Really good thing you did there. Have to congratulate you on being that guy to help out


----------



## Mrplow247 (Dec 3, 2010)

Great job ryan. I have emails from this scammer from when he offered me a job with him. Ill pull some of them. 

He offered me "unlimited hours" I will post his email addy for all to see


----------



## thelettuceman (Nov 23, 2010)

Thumbs up to you !!


----------



## Bandit (Jan 5, 2005)

Thanks for stepping up to the plate and bailing those people out .
Giggles is showing quite a bit more about Her and Her Husband Pam . 
" Terry Jarvis " AKA Tess Hennessy and Her Husband Pam Hennessy and Pam's Son Robert who reportedly went around collecting some of the checks for the full season snow plowing .
http://www.complaintsboard.com/comp...plowing-service-buffalo-new-york-c581658.html

It has been rumored that She/They are on " Living On The System " This could be the reason .
http://www.complaintsboard.com/comp...ium-snowplowing-buffalo-new-york-c582255.html


----------



## NBI Lawn (Oct 15, 2007)

That is awesome! It takes a very generous person to do that. :salute:


----------



## Dan85 (Oct 14, 2008)

Good deal man, glad to see decent people step up to the plate. Best of luck to you this season and I hope your generosity is rewarded.


----------



## BruceLyon (Nov 9, 2011)

right on, man...you're an inspiration for the rest of us to always be looking to do the right thing. thanks also for your service, and defending our way of life. God bless you!ussmileyflag


----------



## mpgall26 (Aug 19, 2011)

KARMA. If I was a *BOSS DEALER / REP* I would jump on the opportunity to reward you service to country and community with a nice new VXT. *BOSS*should be proud to have such a patriot fly their flag....Good luck (i'm pullin for ya) lol


----------



## grandview (Oct 9, 2005)

We I didn't see you on the news so you must of plowed everyone out!


----------



## rywnygc (Feb 20, 2010)

lol, most of them. I am trying to get a Ford Ranger set up because my 250 w/ the 8' blade is just way too big for some of those driveways. I found a truck down near olean for a grand, but I still have to find a plow under 7' for it.


----------



## mpgall26 (Aug 19, 2011)

Wow great. Maybe BOSS will be a hero for even less $$ with a smaller plow.


----------



## qualitycut (Jan 13, 2008)

Thats great. karma will be your friend for a while and that clip on the news should do great for your business. Thank you for your military service as well.


----------



## Tony350 (Feb 6, 2010)

What a story, glad there are still good people out there! Hope you are on the receiving end of this soon.


----------



## BOSS_JG (Jan 5, 2011)

UPDATE.....We have spoken with Ryan and he is in the process of securing a Ford Ranger to increase his ability to provide snow removal for the victims of this scam. Because of the narrow driveways that he is dealing with he is requesting a 7' Sport Duty to accomplish this task. BOSS will be providing Ryan with the Sport Duty blade and our Buffalo Dealer, General Welding, will be providing free installation of the product for Ryan.

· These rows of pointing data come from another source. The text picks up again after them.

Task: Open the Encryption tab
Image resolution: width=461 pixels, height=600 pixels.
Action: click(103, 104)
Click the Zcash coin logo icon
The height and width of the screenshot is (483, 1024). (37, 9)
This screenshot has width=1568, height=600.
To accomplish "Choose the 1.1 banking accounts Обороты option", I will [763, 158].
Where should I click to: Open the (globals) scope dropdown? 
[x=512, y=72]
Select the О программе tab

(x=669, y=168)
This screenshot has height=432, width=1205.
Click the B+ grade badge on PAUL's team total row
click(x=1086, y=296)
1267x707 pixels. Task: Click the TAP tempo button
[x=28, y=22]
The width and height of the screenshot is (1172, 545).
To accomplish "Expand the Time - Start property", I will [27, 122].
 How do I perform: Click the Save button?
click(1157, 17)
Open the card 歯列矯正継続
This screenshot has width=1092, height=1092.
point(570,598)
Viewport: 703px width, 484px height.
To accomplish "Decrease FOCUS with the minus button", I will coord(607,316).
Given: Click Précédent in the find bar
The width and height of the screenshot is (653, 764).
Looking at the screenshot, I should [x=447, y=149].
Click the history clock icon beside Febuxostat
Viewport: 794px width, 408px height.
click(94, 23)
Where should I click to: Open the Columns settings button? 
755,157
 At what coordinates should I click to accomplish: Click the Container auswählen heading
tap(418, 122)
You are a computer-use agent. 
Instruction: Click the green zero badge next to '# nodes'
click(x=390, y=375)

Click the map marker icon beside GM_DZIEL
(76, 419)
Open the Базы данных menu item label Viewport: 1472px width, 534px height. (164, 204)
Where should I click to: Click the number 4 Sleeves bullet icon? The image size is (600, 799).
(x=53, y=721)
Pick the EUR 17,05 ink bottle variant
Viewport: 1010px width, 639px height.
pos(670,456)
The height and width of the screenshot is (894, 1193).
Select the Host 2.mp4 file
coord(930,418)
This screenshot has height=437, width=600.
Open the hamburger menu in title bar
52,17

We applaud Ryan's efforts to help these people and we are thrilled to be able to help him out by providing the equipment that he needs.


----------



## grandview (Oct 9, 2005)

Good job! And General Welding does a good job on their installations.


----------



## CAT 245ME (Sep 10, 2006)

Great story.


----------



## mpgall26 (Aug 19, 2011)

Yahoo!!!!! I exchanged PM's with "ryan" this morning and as all would expect he is humble and will probably not post regarding his discussions with Jodi, but we can be assured *BOSS*stepped up and did a terrific thing for him and the community as a whole. 
I can't applaud Jodi and *BOSS* enough. To step up and follow through is amazing. 
*WE WANT PICS !!*
Great job Jodi


----------



## White Gardens (Oct 29, 2008)

:salute: Thumbs Up

..................................


----------



## rywnygc (Feb 20, 2010)

I really don't know what to say except a massive THANK YOU! to BOSS and GENERAL WELDING! I will be getting the new (to me) Ranger within a week. I have a buddy that is going to volunteer his time to run the north route with me. Getting this new rig will mean that we are able to pick up 10-20 more of the victims bringing the total up over 40 accounts. This truly shows great character on behalf of everyone at BOSS. You have a customer for life with me now. I will be buying a VXT for my main truck this coming fall. Thank you for all the comments and to everyone who made this happen!


----------



## grandview (Oct 9, 2005)

Not sure who's blushing more,you or your avatar!


----------



## theholycow (Nov 29, 2002)

Very cool.


----------



## White Knight (Mar 9, 2007)

Thanks Ryan, it takes a special person to step up like that and do what is right! the sacrifice is a great one.


----------



## THEGOLDPRO (Jun 18, 2006)

Now we need someone from Mobil on here to get this guy some free gas lol


----------



## grandview (Oct 9, 2005)

THEGOLDPRO;1437378 said:


> Now we need someone from Mobil on here to get this guy some free gas lol


And Ford for a new Ranger!


----------



## THEGOLDPRO (Jun 18, 2006)

Maybe get Dano to stop being shady and send him a few cases of FF???


----------



## Banksy (Aug 31, 2005)

That is so cool!


----------



## 2ExploreSnow (Aug 30, 2011)

Great job, Ryan!


----------



## 03sd (Jan 16, 2012)

Great job this world needs more poeple like you congrats on the new plow:salute:


----------



## IC-Smoke (Feb 15, 2008)

Thank you for your service!
Congrats on the plow you deserve it!Thumbs Up


----------